In 2007, Dark Horse Comics began issuing a series of trade paperbacks, collecting and reprinting early issues of the title, as well as stories which originally appeared in Savage Tales. By 2016, the complete series had been reprinted in 22 volumes. In 2018 when Marvel resumed the rights it began publishing its own collected editions of original Marvel material. In 2022, Titan Comics acquired the license to reprint the magazine in new collected editions.

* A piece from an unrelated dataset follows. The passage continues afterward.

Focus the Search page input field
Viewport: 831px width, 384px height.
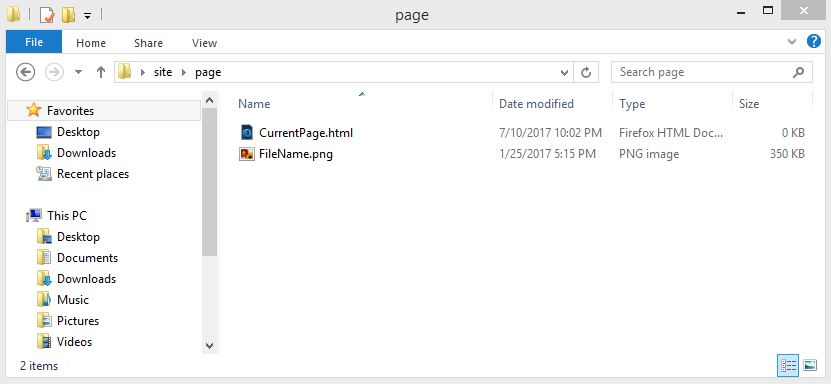point(702,72)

=== Marvel Omnibus Collected Editions ===

| Title | Collects | Story | Art | Published | ISBN |
|---|---|---|---|---|---|
| Savage Sword Of Conan: The Original Marvel Years Omnibus Vol. 1 | Savage Tales (1971) #1-5 Savage Sword Of Conan (1974) #1 - #12 Savage Sword Of Conan Special (1975) #1 | Roy Thomas | Barry Windsor-Smith John Buscema | 2019 | ISBN 9781302915322 |
| Savage Sword Of Conan: The Original Marvel Years Omnibus Vol. 2 | Savage Sword Of Conan (1974) #13 - #28 Marvel Comics Super Special (1977) #2 | Roy Thomas | John Buscema | 2019 | ISBN 9781302915162 |
| Savage Sword Of Conan: The Original Marvel Years Omnibus Vol. 3 | Savage Sword Of Conan (1974) #29 - #44 Marvel Comics Super Special (1977) #9 | Roy Thomas | John Buscema Sal Buscema Ernie Chan | 2020 | ISBN 9781302922429 |
| Savage Sword Of Conan: The Original Marvel Years Omnibus Vol. 4 | Savage Sword Of Conan (1974) #45 - #60 | Roy Thomas | John Buscema | 2021 | ISBN 9781302922443 |
| Savage Sword Of Conan: The Original Marvel Years Omnibus Vol. 5 | Savage Sword Of Conan (1974) #61 - #72 | Michael Fleischer Roy Thomas Bruce Jones | John Buscema Gil Kane Ernie Chan | 2021 | ISBN 9781302926564 |
| Savage Sword Of Conan: The Original Marvel Years Omnibus Vol. 6 | Savage Sword Of Conan (1974) #73 - #87 Marvel Comics Super Special #21 | Michael Fleischer Roy Thomas | John Buscema Alfredo Alcala Val Mayerik Gil Kane | 2022 | ISBN 9781302926946 |
| Savage Sword Of Conan: The Original Marvel Years Omnibus Vol. 7 | Savage Sword Of Conan (1974) #88 - #101 | Michael Fleischer | John Buscema | 2022 | ISBN 9781302934309 |
| Savage Sword Of Conan: The Original Marvel Years Omnibus Vol. 8 | Savage Sword of Conan (1974) #102-116 Marvel Comics Super Special (1977) #35 |  |  | 2022 | ISBN 978-1302934903 |

==Awards==
The comic won the "Comic" British Fantasy Award in 1975 and 1976.